Jessica começou a chorar, uma cena que cansei de ver desde o dia que chutei o balde. Não tive pena nem a tranquilizei, só pedi que me deixasse ir logo.
-Tem muitos casais que conseguem viver felizes depois de uma traição. Claro, que quem foi traído fica machucado, mas o tempo é capaz de curar isso, se tivesse sido um caso de meses, anos ou se houvesse sentimento, mas foi uma burrada que demorou alguns minutos, isso não pode jogar os anos que fomos felizes fora assim, é muito injusto, ainda sou a mesma que se apaixonou quando era sua aluna, que se casou com você, com quem teve um filho, um erro não pode apagar tudo... – Disse minha ex, o que me fez explodir e berrei apontando-lhe o dedo, indicador
-Pensasse nisso antes! Pensasse nisso antes! Pensasse nisso antes! Acha que não tive um monte de tentações quando já estava com você? Alunas, mulheres no dia a dia, mas nunca cogitei ir em frente. Vou pedir pela última vez, não me venha mais com esse disco riscado de pedir para voltarmos, nosso casamento acabou, arruma outro, vê se o Ronaldo voltou da puta que o pariu ou tenta conhecer um cara legal e vai levar a sua vida, a minha está muito boa.

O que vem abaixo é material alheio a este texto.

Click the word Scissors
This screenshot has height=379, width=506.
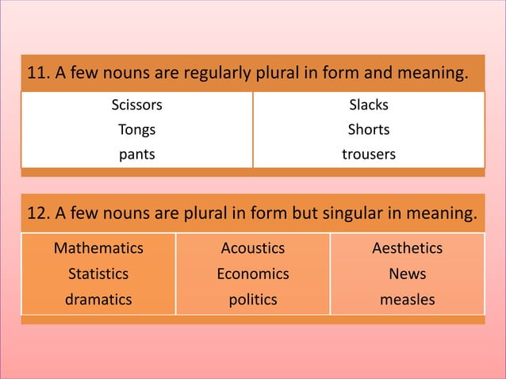tap(136, 105)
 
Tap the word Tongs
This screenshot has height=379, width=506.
tap(136, 130)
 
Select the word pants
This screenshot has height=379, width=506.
tap(136, 155)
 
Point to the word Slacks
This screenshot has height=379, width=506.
tap(369, 105)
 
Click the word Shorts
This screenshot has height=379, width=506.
tap(369, 130)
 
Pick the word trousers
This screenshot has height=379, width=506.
tap(369, 155)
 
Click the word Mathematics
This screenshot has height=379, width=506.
tap(98, 248)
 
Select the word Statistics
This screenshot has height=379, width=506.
tap(98, 274)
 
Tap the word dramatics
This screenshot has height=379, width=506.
tap(98, 300)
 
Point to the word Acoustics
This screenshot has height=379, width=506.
tap(253, 248)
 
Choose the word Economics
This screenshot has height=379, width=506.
tap(253, 274)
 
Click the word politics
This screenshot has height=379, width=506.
tap(253, 300)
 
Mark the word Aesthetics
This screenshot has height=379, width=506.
tap(408, 248)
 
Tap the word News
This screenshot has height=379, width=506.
tap(408, 274)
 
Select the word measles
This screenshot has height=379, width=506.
tap(408, 300)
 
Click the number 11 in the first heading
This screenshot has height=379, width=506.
tap(36, 75)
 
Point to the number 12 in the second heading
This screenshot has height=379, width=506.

Enxugando as lágrimas, Jessica me perguntou:
-Você já está com outra?
-Não que seja da sua conta, mas já estou me envolvendo com outra, só sexo, mas tem sido muito bom e ontem então, foi sensacional.
Jessica abriu a porta do carro e disse resignada:
-Eu te amo, Wagner, e acho que não vou conseguir te esquecer nunca, mas vou seguir teus conselhos, te deixar em paz e tentar seguir em frente.
-Ótimo. – Respondi já dando partida no carro.
De fato, muitos casos de infidelidade acabam sendo perdoados e o casal consegue continuar juntos e felizes por décadas. Já vi muitos filmes americanos em que o marido ao descobrir que a esposa teve ou está tendo um affair, pergunta “Você acha que isso pode ser tornar sério?”, ou seja, sua preocupação, não é com ela ter dado para outro, mas se aquilo pode terminar com o casamento deles. Sei que isso é verdade, pois um amigo americano me contou que muitos lá agem assim, tentam ser racionais e analisar se um ato de infidelidade é imperdoável ou não. claro, que não são todos, há os passionais, os que pedem o divórcio sem pensar duas vezes. Na nossa cultura latina as coisas são mais tensas, porém, a verdade é muitos continuam juntos.
Eu sentia que Jessica me amava e estava de fato arrependida, mas dentro de mim criou-se um muro sólido, onde o perdão não conseguiria passar. Só não tinha certeza de como me sentiria quando minha ex-esposa aparecesse com um companheiro novo.
Voltei para casa naquele começo de noite de domingo, não chateado com o que houve, mas já pensando na cavalona da Ana Paula. Queria fodê-la logo, mas não daria para ser naquela noite. Conversamos por whats e marcamos para quarta-feira à noite no apartamento deles. Seria uma noite inesquecível, onde além de foder por horas aquela morena, veria quase todo tipo de loucura entre uma hotwife e um cuckold. Entretanto, no futuro, meus caminhos e o de Jessica se cruzariam.